Vodafone Group Plc won an international arbitration case against the Indian government involving US$2 billion tax claim dispute.
The international arbitration tribunal in The Hague ruled that India’s imposition of a tax liability on Vodafone, as well as interest and penalties, were in a breach of an investment treaty agreement between India and the Netherlands, Reuters reported.
India claims a total of US$ 3.79 billion including about $2 billion in tax, as well as interest and penalties.
The ruling said the government’s demand is in breach of “fair and equitable treatment” and it must cease seeking the dues from Vodafone. It also directed India to pay US$ 5.47 million to the company as compensation for its legal costs, Reuters added.

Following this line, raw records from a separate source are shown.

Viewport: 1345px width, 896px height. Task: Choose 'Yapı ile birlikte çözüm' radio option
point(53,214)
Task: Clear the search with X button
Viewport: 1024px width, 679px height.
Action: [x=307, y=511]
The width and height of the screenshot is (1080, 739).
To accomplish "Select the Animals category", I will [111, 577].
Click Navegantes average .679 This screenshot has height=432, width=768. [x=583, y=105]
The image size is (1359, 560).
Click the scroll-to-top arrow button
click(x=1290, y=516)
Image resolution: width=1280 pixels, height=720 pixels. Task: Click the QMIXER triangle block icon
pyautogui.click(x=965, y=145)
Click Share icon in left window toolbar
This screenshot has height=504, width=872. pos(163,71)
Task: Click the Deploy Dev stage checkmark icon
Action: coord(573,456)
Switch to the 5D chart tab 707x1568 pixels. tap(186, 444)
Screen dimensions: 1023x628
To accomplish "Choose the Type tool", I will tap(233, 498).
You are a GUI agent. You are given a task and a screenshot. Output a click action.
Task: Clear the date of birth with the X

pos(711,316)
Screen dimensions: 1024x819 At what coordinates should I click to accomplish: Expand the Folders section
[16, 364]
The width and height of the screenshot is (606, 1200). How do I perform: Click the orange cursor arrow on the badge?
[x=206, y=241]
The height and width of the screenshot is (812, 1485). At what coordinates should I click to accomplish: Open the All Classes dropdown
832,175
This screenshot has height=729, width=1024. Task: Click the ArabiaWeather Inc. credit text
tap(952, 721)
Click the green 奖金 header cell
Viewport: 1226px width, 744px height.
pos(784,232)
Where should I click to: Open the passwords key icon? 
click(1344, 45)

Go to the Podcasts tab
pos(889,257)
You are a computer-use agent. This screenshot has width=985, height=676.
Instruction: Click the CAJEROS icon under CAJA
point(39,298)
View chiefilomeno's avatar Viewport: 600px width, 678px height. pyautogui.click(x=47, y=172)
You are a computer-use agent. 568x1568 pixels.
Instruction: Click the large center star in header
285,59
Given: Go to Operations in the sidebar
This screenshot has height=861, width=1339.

Vodafone said in a statement the amount of the award was confidential. Shares in the company’s India unit, Vodafone Idea, ended 13% higher on Friday.
“The tribunal held that any attempt by India to enforce the tax demand would be a violation of India’s international law obligations,” Vodafone said in its statement.
“Vodafone has finally got justice first from the Indian Supreme Court and now from an international arbitral tribunal,” said Anuradha Dutt, senior partner at DMD Advocates, an Indian law firm representing the company.
The ruling brings an end to one of the most controversial disputes in India under international treaty agreements that it enters into with countries to protect foreign investments.
India is entangled in more than a dozen such cases against companies, including Cairn Energy, over retrospective tax claims and cancellation of contracts. The exchequer could end up paying billions of dollars in damages if it loses.
To reduce future arbitration claims, India has ended such agreements with over 50 countries and is working on a new law to protect foreign investors by offering relief from possible policy changes even as it upholds the right to tax them, Reuters reported.